Now we were ready to start experiencing “The Art of Soul-Care.”

Your soul is the tomatoes.

It’s a soft and squishy and boldly flavorful place inside this hard and seemingly impenetrable container that we call our body. We develop this outer shell that is seen by the world. We have labels attached to us, roles that we play, descriptions that refer to other people’s experience of us or our memories of ourselves or our expectations of what those words mean about us. But all those words and labels only point to what’s inside. They are not the same thing as tasting the tomatoes.

We can open up the can with the right tools. And then others might be able to taste our particular tomatoes. But what they taste and what we taste are our own experiences – all valid but also, quite possibly, completely different. We have no way to actually taste what another person tastes. The words we choose to name the taste might be similar to or completely different from someone else's words. But we each experience a taste nonetheless.

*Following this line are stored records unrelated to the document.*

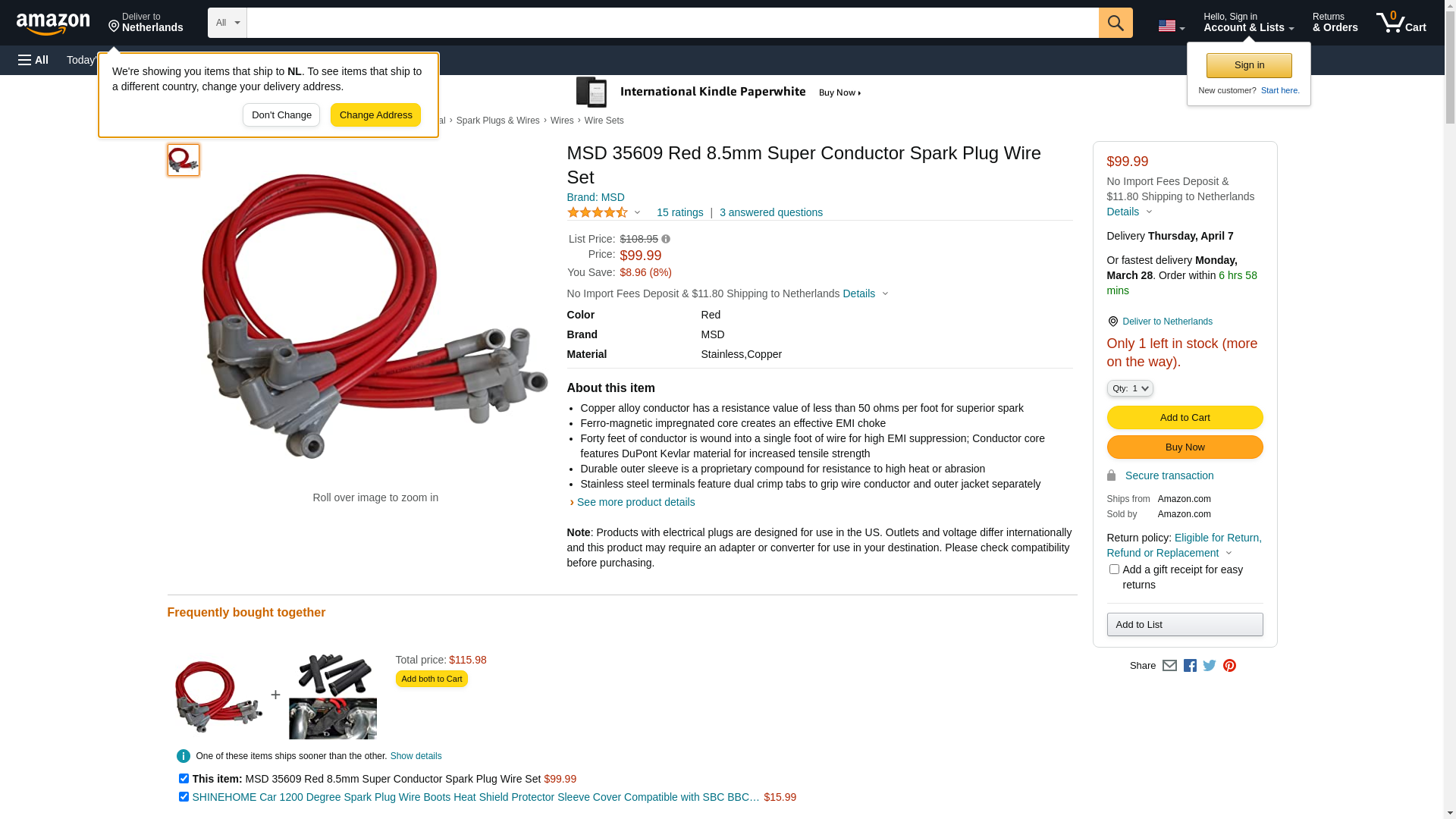
Task: Click the Add to Cart button
Action: pos(1185,417)
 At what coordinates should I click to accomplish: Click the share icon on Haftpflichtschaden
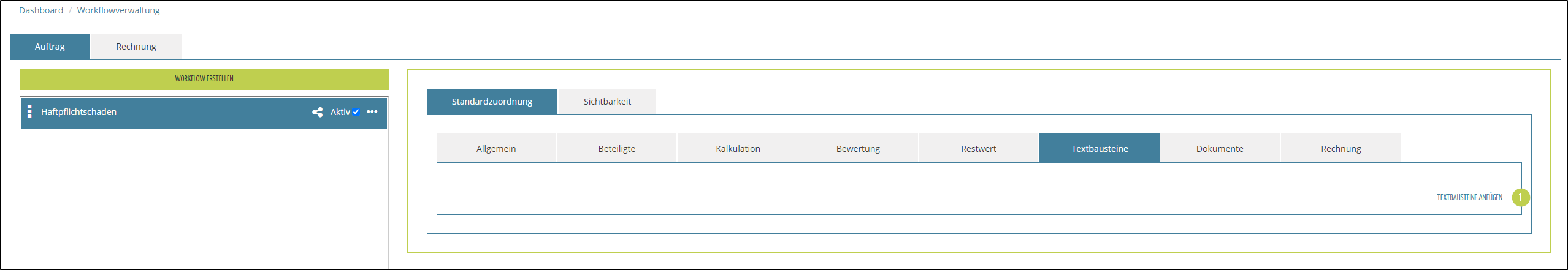click(x=317, y=112)
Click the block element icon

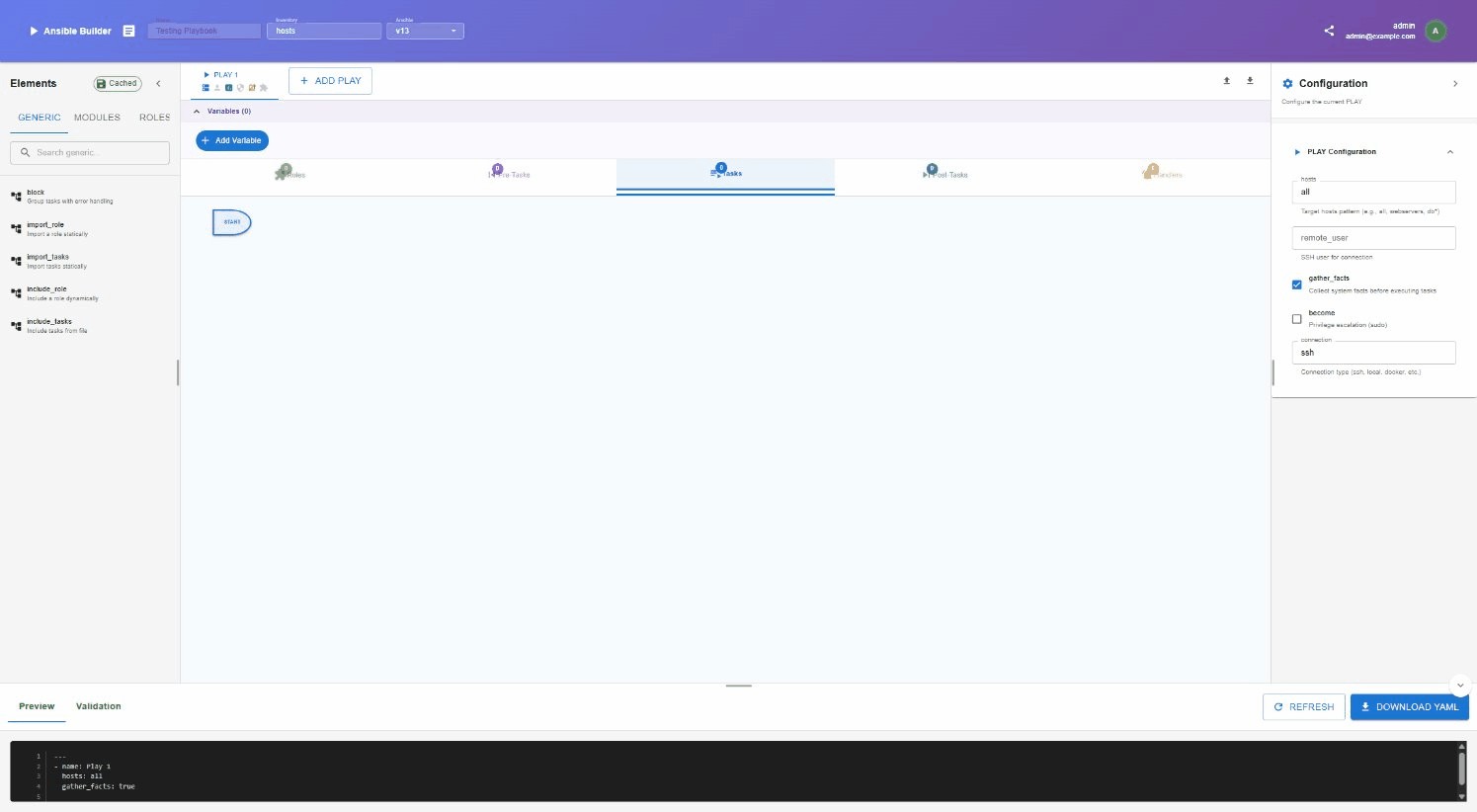point(16,197)
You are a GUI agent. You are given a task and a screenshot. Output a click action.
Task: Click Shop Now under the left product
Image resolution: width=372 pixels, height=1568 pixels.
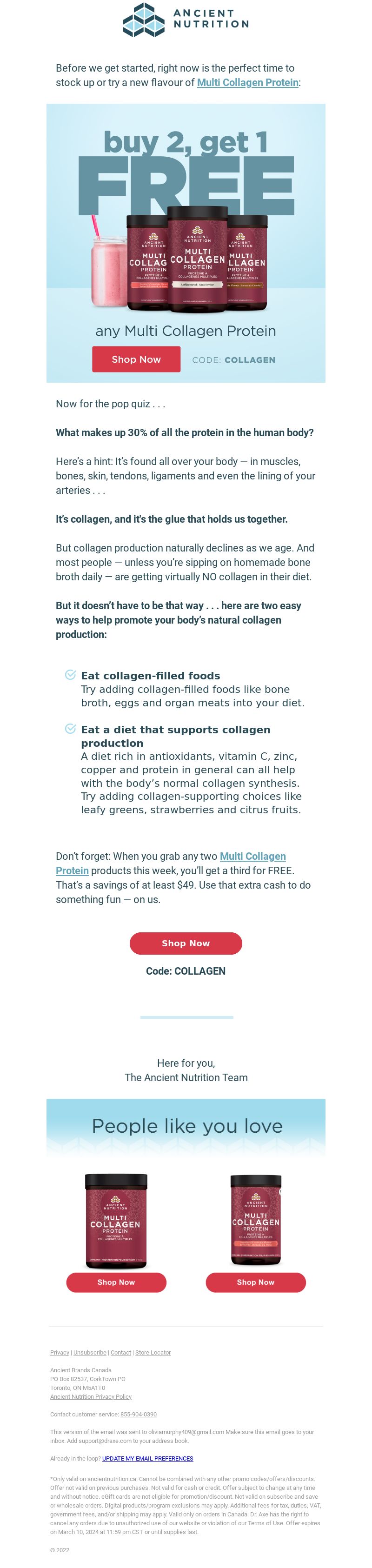116,1282
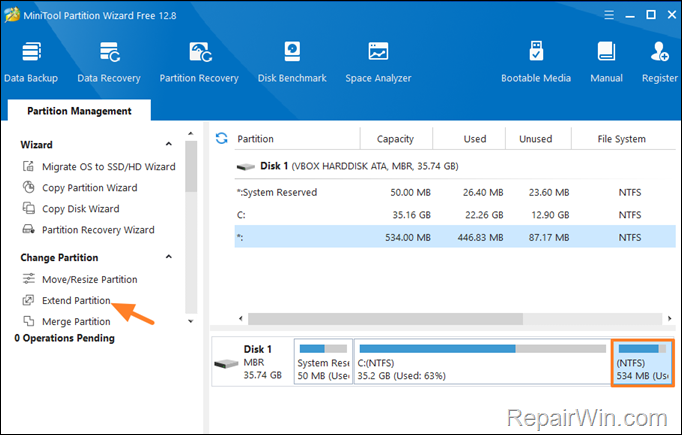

The point is to get a taste. Go beyond the labels, get the tools to penetrate the closed container, and taste for yourself.

You can tell other people about it, but don’t get too caught up in comparing your description of the taste with other people’s description of theirs. Learn to trust what you are really tasting. Learn to observe when you are only seeing a label, or trying to get inside a metal can without a can opener.

That’s what a can of tomatoes taught me about the soul.